Martin Stjernholm, Roxen IS @ Pike developers forum wrote:
>Pointers are worse. They can contain all sorts of periodicity. An
>it's different for each and every one of them). A prime modulo is very
>effective to put all such concerns to rest. Maybe there are other
Is Pike doing a lot of pointer hashing?
Incidentally, using a prime module to hash a pointer sounds fine to me,
it just means that the modulo is part of the hash function. The only
thing I find "bad design" is if the hash-table lookup forces a prime
modulo, even if a good hash function has already been used. We should
focus on improving the hash functions in general.
>One more concern is also how it behaves for the ultimately bad hash
>function, i.e. one that returns the same value all the time. In that
>case the hash table is of course O(n) on lookup and store, but it
>shouldn't try to grow the table all the time due to a reprobe limit. I
>don't know if he found a clever way to avoid that.
I don't think that was discussed during the talk.
However, pondering the problem for a brief moment, I can imagine something
like the following:
Keep a relative live count per thread (to avoid thread contention).

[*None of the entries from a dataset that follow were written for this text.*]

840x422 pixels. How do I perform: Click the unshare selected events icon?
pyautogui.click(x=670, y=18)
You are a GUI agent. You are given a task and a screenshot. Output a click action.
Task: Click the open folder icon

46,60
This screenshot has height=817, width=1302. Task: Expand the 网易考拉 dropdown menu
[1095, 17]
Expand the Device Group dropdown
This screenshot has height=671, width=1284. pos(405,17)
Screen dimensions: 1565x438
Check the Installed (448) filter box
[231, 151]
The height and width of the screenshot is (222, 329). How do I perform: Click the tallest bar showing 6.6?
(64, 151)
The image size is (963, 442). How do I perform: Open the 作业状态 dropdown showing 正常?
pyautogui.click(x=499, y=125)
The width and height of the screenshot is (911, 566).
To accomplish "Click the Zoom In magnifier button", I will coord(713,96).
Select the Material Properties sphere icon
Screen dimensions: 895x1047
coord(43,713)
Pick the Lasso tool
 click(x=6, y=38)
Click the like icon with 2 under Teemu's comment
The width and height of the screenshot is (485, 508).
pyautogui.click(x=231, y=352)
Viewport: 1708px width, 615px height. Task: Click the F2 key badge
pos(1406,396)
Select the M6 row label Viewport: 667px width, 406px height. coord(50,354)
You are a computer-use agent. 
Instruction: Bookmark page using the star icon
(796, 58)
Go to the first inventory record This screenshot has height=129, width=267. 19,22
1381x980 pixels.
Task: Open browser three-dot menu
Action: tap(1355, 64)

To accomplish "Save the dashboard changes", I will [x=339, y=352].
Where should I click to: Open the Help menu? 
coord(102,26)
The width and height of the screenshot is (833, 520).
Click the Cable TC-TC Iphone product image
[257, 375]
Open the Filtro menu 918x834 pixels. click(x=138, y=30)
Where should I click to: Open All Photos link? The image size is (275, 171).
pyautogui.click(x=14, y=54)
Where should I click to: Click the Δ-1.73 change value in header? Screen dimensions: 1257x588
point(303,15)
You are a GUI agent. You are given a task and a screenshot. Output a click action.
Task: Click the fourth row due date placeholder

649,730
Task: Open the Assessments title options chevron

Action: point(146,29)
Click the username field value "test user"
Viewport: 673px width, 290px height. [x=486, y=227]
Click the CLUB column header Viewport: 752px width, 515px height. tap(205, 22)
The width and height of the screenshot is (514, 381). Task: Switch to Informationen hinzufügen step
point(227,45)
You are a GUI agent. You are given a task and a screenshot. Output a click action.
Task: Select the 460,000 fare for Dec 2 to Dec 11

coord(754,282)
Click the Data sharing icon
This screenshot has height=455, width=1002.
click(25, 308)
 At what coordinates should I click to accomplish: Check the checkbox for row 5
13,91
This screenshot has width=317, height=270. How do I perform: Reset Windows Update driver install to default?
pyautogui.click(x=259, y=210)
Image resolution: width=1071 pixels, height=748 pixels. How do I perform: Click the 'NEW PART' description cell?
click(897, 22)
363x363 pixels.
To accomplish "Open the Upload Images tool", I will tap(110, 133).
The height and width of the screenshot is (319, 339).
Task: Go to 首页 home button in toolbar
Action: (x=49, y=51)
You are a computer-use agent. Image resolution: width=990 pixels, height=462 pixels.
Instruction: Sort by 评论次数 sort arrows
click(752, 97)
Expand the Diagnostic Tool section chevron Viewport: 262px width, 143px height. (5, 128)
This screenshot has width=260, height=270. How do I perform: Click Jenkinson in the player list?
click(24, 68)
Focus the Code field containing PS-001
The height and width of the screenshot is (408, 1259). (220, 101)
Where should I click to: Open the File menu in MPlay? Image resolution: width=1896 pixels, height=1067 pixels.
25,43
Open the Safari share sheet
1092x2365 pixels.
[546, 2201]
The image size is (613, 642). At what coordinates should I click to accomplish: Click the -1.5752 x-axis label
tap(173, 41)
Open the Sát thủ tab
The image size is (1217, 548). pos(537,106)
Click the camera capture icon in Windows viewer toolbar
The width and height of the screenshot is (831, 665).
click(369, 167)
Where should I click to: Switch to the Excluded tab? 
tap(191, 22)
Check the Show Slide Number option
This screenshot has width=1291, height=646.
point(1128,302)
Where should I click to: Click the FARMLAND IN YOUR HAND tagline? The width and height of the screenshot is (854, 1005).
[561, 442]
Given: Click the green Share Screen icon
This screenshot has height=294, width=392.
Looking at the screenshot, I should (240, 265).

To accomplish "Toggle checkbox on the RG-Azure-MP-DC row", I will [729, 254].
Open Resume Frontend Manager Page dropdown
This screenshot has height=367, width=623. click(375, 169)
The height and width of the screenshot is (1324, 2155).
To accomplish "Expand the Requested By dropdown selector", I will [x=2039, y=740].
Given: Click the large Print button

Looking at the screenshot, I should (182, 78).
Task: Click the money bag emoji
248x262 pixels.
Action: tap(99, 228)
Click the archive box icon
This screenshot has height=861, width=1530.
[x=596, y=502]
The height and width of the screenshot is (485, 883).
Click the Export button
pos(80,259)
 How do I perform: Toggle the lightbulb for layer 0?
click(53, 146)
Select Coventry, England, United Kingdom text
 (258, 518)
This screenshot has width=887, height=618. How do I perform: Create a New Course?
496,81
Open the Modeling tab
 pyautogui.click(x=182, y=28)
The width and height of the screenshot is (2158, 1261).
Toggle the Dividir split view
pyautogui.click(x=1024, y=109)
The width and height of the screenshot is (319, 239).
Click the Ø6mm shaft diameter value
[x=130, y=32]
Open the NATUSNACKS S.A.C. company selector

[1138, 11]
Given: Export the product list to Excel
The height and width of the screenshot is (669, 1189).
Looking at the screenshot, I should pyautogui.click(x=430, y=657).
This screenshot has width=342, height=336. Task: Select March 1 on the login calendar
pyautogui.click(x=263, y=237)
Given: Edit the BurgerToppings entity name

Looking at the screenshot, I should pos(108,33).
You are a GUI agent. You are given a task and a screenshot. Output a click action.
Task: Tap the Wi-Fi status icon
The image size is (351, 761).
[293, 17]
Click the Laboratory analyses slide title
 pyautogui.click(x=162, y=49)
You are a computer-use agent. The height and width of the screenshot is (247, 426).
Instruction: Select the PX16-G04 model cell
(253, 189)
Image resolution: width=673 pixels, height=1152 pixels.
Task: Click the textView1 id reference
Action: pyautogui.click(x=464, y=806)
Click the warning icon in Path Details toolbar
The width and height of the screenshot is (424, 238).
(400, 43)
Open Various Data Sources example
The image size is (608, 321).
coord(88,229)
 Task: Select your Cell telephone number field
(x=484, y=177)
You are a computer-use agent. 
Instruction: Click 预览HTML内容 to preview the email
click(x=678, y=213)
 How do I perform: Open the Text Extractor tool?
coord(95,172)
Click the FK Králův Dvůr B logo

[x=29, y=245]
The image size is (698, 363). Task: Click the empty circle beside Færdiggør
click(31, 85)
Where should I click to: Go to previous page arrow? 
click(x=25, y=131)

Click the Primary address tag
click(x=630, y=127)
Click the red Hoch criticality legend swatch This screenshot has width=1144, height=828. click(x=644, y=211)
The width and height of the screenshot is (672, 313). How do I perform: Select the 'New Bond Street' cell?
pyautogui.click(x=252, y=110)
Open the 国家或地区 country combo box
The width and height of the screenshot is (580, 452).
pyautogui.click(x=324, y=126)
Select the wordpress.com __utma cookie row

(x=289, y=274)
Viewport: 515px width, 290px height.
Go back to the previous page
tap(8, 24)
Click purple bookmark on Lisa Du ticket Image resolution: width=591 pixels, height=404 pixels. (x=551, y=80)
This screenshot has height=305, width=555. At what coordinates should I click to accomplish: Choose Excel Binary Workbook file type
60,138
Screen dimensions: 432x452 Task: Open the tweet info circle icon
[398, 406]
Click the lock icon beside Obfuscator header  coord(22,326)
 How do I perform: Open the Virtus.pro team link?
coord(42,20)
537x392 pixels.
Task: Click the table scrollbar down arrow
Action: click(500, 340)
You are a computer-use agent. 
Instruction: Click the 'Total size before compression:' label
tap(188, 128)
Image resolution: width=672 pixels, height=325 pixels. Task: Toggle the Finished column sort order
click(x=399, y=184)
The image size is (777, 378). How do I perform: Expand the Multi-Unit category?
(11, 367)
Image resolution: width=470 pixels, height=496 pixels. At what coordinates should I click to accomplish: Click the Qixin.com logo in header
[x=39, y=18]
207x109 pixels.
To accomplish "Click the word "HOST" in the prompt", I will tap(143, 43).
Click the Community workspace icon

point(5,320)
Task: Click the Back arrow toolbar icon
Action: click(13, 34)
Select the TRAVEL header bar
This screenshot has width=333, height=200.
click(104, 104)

Increment it when inserting a new item, decrement it when deleting an item
(Tombstone).
Then whenever it seems necessary to grow the hashtable, quickly sum up all
the live counters and you'll have a fairly accurate population count
of the total hashtable. If the ratio is below a certain threshold, do not
grow the table.
--
Sincerely,
Stephen R. van den Berg.
"Make it as simple as possible. And no simpler."